* Prompt: Exactly as written, transcribe each record below.

* Information given:
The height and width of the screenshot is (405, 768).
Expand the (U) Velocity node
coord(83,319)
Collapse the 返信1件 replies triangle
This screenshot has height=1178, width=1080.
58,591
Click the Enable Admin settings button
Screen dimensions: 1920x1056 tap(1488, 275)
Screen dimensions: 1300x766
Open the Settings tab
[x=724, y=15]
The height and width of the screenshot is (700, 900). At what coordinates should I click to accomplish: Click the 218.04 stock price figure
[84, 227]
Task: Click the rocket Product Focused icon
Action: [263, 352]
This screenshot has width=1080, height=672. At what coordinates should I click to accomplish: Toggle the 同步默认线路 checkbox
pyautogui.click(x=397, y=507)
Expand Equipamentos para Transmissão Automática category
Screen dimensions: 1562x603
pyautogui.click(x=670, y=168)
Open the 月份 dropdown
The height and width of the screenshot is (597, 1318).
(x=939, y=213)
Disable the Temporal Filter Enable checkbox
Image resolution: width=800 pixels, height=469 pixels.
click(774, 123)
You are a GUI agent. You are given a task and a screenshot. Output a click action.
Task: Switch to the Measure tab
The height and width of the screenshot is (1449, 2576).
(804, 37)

* Exercise solution:
The height and width of the screenshot is (405, 768).
Expand the (U) Velocity node
coord(83,319)
Collapse the 返信1件 replies triangle
This screenshot has height=1178, width=1080.
58,591
Click the Enable Admin settings button
Screen dimensions: 1920x1056 tap(1488, 275)
Screen dimensions: 1300x766
Open the Settings tab
[x=724, y=15]
The height and width of the screenshot is (700, 900). At what coordinates should I click to accomplish: Click the 218.04 stock price figure
[84, 227]
Task: Click the rocket Product Focused icon
Action: [263, 352]
This screenshot has width=1080, height=672. At what coordinates should I click to accomplish: Toggle the 同步默认线路 checkbox
pyautogui.click(x=397, y=507)
Expand Equipamentos para Transmissão Automática category
Screen dimensions: 1562x603
pyautogui.click(x=670, y=168)
Open the 月份 dropdown
The height and width of the screenshot is (597, 1318).
(x=939, y=213)
Disable the Temporal Filter Enable checkbox
Image resolution: width=800 pixels, height=469 pixels.
click(774, 123)
You are a GUI agent. You are given a task and a screenshot. Output a click action.
Task: Switch to the Measure tab
The height and width of the screenshot is (1449, 2576).
(804, 37)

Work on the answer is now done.